Saturday 14 May 2016

On Saturday 30 April 2016 I wrote an article titled ‘Class Warfare. Of course it is’. In it I posed the question:

Who is waging this so-called war? I don’t see the middle and lower classes up in arms over their treatment. But I do see the wealthy and the super-rich getting cranky every time there is a threat to their privilege. Or at the suggestion that they should contribute more to the public coffers. In fact never in the history of this nation have the rich and the privileged been so openly brazen about their economic self-righteousness”.

Since that time we have had a budget presentation and the announcement of an election. Both the Prime Minister and his Treasurer said that it wasn’t a budget but an economic plan for the future of the country. If indeed it was a plan, it has been 7 years in the making: 4 in opposition and 3 in government. If you put aside the changes to superannuation, what the plan reveals is that this conservative government will continue to look after the rich and privileged and the rest of us will have to be content with whatever comes from the drip-down effect.

It is, as was the 2014, budget (although shaded in a more subtle ideology) one that attempts to identify, or more distinctly, tell people their place in society.

The centrepiece was to give tax breaks to big business, telling the people that eventually the money would be returned to them from growth. The trickledown theory. There is no evidence to say it works. However, the Coalition says that Treasury modelling suggests cutting the corporate tax rate will increase GDP by 1% in the long-term over the next 30 years.

Jessica Irvine points out in an article for the SMH:

“Not quite. The economy in 30 years will be about 1 per cent bigger, in today’s dollars, than it would have been without the cut.

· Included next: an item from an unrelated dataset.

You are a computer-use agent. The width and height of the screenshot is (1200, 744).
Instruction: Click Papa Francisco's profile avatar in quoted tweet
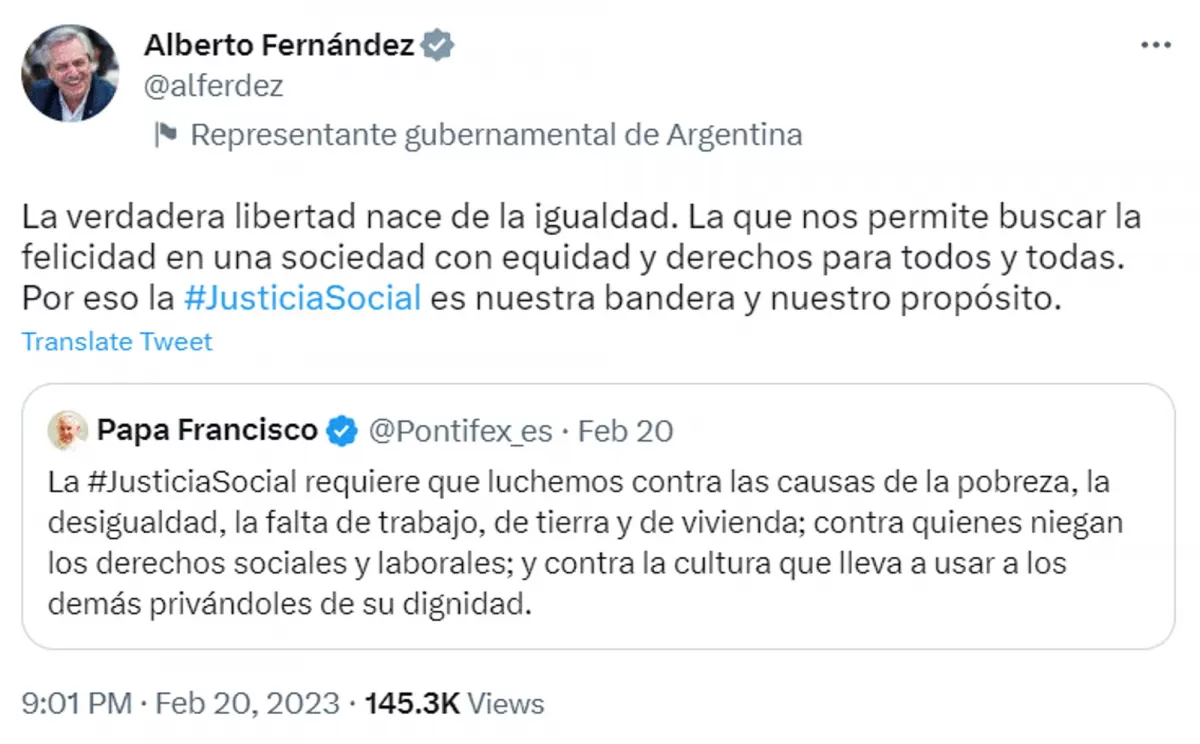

Wow.

Because domestic shareholders are compensated for company tax by offsetting dividend imputation, most of the immediate benefit of this cut goes to foreign shareholders.

But it’s true that Treasury also thinks the cut will lead to more investment and higher wages for workers here.

In terms of gross national income – what Australians actually get paid for our economic output – the boost is expected to be about 0.6 per cent in 30 years”.

John Daley, the chief executive of the Grattan Institute, said the real economic was “0.6% … at most over 20 years or more”.

The Labor Party on the other hand says that the same money would be better spent mainly on education. It is harder to effectively pinpoint the cost benefits of such a plan but I again quote Jessica Irvine:

The best international literature we have on the impact of better education on economic growth comes from the work of Stanford University economist Eric Hanushek. In a paper published last year for the Organisation for Economic Co-operation and Development, titled “Universal Basic Skills – what countries stand to gain”, he estimated the potential boost to countries’ economic output from lifting schools’ results to a “basic” level and ensuring universal enrolment in high school.

It found that by 2095 – when all kids educated under the old policy settings have moved out of the workforce to be replaced by the new – the Australian economy would be 11 per cent bigger than otherwise”.

This is but another example of economic class war being carried out by conservatives. It shows very little interest in education other than spending hundreds of millions of dollars on private schools for the children of the rich.

Two observations.

“There is no greater need than the need for equality of opportunity in education”.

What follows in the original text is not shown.